## Passage
By employing supersymmetric localization on a rigid background of the form \(S^3 \times S^1_y\) they explicitly localize a given Lagrangian superconformal field theory and obtain the corresponding two-dimensional vertex operator algebra VOA (chiral algebra) on the torus \(S^1\times S^1_y\subset S^3\times S^1_y\). To derive the VOA the authors define the appropriate rigid supersymmetric \(S^3 \times S^1_y\) background reproducing the superconformal index. They analyze the supersymmetry algebra and classify the possible fugacities and their preserved subalgebras. Although the minimal amount of supersymmetry needed to retain the VOA construction is \(\mathfrak{su}(1|1)_\ell\times \mathfrak{su}(1|1)_r\) it appears that it is possible to turn on fugacities preserving an \(\mathfrak{su}(1|1)_\ell\times \mathfrak{su}(2|1)_r\) subalgebra which can be further broken to the minimal one by defects. Specifically, discrete fugacities \(M,N \in \mathbb{Z}\) can be turned on. The authors argue that these deformations do not affect the VOA construction but change the complex structure of the
torus and affect the boundary conditions (spin structure) upon going around one of the cycles, \(S^1_y\)

## Exercise objective
Reproduce the passage on supersymmetric localization and vertex operator algebras word for word.

## Records from a data collection

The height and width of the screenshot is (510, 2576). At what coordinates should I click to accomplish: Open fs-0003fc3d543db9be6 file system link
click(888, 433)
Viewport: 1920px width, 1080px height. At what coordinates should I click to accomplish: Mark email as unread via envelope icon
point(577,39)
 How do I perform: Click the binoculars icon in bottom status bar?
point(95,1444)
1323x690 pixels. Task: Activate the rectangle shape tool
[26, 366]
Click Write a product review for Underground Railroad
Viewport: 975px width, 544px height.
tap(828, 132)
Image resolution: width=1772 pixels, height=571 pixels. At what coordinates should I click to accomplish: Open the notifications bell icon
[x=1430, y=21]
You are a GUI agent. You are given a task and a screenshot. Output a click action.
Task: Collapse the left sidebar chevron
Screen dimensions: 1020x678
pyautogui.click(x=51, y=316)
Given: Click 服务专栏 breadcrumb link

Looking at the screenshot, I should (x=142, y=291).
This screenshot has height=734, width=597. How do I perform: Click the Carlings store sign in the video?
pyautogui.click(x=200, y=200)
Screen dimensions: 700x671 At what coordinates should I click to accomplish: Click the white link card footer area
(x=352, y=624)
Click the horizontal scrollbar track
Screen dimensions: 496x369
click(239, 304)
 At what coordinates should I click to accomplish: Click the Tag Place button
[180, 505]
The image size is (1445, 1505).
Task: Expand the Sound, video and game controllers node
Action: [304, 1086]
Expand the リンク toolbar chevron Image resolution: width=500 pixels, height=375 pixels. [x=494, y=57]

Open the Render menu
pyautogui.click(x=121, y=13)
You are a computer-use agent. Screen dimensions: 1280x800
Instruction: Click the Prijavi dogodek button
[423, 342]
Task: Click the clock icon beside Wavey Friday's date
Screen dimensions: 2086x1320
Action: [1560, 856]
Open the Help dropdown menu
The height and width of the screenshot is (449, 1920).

## Solution to this exercise
By employing supersymmetric localization on a rigid background of the form \(S^3 \times S^1_y\) they explicitly localize a given Lagrangian superconformal field theory and obtain the corresponding two-dimensional vertex operator algebra VOA (chiral algebra) on the torus \(S^1\times S^1_y\subset S^3\times S^1_y\). To derive the VOA the authors define the appropriate rigid supersymmetric \(S^3 \times S^1_y\) background reproducing the superconformal index. They analyze the supersymmetry algebra and classify the possible fugacities and their preserved subalgebras. Although the minimal amount of supersymmetry needed to retain the VOA construction is \(\mathfrak{su}(1|1)_\ell\times \mathfrak{su}(1|1)_r\) it appears that it is possible to turn on fugacities preserving an \(\mathfrak{su}(1|1)_\ell\times \mathfrak{su}(2|1)_r\) subalgebra which can be further broken to the minimal one by defects. Specifically, discrete fugacities \(M,N \in \mathbb{Z}\) can be turned on. The authors argue that these deformations do not affect the VOA construction but change the complex structure of the
torus and affect the boundary conditions (spin structure) upon going around one of the cycles, \(S^1_y\)